Headline of the Day: Recession-Plagued Nation Demands New Bubble To Invest In

Fortunately, its from the Onion — but it sounds way too real!

Recession-Plagued Nation Demands New Bubble To Invest In  

A panel of top business leaders testified before Congress about the worsening
recession Monday, demanding the government provide Americans with a new
irresponsible and largely illusory economic bubble in which to invest.

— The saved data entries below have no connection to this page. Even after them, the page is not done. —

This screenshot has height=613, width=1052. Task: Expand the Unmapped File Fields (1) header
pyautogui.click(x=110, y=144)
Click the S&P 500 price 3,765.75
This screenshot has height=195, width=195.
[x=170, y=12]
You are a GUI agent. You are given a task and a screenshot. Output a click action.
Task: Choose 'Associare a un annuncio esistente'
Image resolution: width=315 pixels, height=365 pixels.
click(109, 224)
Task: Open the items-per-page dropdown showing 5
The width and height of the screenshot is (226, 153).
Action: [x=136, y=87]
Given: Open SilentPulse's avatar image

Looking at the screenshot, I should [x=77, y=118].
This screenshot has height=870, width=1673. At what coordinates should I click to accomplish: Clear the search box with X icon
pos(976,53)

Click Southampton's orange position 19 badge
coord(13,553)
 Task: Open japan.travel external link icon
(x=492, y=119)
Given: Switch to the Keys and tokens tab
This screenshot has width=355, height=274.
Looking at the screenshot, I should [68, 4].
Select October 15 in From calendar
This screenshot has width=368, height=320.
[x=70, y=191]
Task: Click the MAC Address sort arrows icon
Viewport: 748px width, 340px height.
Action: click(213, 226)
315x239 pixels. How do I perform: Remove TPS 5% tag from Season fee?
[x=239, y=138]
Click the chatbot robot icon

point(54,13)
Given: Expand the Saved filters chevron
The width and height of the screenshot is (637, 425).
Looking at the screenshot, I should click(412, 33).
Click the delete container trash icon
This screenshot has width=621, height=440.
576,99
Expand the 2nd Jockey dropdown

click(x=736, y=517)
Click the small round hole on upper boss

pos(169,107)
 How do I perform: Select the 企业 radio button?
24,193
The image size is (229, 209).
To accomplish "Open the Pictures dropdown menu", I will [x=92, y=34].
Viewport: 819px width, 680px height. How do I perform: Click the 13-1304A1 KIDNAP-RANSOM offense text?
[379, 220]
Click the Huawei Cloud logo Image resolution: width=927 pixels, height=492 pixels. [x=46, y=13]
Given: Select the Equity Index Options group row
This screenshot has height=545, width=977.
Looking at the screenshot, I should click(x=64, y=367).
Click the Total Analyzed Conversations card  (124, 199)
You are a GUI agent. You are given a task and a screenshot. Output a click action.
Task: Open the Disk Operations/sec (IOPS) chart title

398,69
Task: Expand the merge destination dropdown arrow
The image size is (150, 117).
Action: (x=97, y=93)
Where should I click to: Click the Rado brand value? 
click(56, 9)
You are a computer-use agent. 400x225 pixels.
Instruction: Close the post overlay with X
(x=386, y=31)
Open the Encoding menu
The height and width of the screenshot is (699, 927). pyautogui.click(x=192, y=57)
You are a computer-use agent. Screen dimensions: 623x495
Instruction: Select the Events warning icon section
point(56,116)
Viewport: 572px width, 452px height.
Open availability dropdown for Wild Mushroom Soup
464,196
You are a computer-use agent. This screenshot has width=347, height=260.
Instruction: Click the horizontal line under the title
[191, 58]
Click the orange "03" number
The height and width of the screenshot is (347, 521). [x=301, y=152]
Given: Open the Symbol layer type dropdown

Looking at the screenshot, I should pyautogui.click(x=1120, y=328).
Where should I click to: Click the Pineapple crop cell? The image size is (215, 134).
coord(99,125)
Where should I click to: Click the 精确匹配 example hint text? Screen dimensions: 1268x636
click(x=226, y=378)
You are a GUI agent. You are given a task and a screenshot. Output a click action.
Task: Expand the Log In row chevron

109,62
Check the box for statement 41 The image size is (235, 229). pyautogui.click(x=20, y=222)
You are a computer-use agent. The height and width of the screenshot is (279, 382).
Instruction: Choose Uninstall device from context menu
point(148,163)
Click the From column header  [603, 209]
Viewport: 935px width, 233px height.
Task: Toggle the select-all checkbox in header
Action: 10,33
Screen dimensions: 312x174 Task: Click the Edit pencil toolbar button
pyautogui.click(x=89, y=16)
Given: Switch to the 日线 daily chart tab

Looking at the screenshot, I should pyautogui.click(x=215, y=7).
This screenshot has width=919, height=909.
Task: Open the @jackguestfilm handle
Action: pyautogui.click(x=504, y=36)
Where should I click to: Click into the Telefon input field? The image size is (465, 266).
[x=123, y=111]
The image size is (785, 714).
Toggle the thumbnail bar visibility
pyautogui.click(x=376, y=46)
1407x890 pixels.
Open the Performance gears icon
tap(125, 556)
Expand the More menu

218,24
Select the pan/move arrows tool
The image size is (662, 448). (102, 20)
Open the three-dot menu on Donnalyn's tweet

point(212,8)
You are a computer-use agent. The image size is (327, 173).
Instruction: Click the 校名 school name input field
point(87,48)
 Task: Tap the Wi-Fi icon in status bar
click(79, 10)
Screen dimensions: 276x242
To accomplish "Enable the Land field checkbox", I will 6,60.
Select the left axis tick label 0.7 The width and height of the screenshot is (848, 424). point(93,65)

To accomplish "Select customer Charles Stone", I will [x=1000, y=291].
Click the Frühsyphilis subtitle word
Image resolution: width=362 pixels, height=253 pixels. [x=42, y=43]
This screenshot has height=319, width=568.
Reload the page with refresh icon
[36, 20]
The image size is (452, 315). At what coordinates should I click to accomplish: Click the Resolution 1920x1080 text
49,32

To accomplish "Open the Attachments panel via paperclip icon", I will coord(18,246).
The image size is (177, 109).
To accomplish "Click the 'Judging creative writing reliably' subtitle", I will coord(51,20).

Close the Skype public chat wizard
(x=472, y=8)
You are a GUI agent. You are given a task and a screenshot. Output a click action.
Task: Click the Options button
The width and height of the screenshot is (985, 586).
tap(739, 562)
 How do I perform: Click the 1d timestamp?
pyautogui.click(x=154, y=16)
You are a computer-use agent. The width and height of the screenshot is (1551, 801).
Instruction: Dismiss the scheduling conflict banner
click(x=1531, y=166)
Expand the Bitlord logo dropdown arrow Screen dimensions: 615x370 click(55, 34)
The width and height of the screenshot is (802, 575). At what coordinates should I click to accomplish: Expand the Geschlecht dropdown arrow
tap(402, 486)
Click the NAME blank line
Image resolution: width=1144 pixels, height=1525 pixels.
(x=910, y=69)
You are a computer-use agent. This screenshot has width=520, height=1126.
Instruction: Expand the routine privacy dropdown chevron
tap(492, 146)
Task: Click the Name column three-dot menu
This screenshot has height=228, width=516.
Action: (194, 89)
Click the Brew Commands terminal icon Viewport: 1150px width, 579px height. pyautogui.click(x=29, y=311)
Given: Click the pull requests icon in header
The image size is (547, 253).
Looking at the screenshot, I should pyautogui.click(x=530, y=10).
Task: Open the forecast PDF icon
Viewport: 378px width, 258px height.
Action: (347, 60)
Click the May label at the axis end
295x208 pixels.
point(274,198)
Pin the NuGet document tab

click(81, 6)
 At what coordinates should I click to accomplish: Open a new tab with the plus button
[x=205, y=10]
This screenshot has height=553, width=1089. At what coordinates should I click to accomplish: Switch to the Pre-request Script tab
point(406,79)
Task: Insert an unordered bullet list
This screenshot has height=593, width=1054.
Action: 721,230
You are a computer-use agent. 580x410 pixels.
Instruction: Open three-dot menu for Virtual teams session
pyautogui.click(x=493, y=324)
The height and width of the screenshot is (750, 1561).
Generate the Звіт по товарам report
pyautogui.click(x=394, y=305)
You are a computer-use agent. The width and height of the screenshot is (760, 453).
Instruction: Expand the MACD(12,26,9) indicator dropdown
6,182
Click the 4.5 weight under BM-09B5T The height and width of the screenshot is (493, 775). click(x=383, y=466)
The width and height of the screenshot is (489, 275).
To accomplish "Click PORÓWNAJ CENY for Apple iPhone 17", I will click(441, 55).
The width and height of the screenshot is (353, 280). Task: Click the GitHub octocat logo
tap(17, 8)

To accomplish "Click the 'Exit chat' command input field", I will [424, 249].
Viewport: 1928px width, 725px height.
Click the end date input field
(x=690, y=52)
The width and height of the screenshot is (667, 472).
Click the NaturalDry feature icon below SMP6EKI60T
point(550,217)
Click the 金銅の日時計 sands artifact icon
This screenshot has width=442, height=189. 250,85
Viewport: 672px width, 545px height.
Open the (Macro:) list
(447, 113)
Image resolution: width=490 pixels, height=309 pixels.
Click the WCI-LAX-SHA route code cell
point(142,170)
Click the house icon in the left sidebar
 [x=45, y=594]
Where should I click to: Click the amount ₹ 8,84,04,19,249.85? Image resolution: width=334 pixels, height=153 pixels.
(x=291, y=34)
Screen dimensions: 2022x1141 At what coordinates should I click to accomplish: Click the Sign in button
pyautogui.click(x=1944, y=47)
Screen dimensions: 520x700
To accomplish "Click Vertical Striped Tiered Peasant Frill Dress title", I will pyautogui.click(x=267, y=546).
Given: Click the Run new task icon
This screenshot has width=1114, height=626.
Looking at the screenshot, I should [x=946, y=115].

Bubblechartcnightmare"What America needs right now is not more talk and long-term strategy, but a
concrete way to create more imaginary wealth in the very immediate future," said
Thomas Jenkins, CFO of the Boston-area Jenkins Financial Group, a bubble-based
investment firm. "We are in a crisis, and that crisis demands an unviable
short-term solution."

The current economic woes, brought on by the collapse of the so-called
"housing bubble," are considered the worst to hit investors since the equally
untenable dot-com bubble burst in 2001. According to investment experts, now
that the option of making millions of dollars in a short time with imaginary
profits from bad real-estate deals has disappeared, the need for another
spontaneous make-believe source of wealth has never been more urgent.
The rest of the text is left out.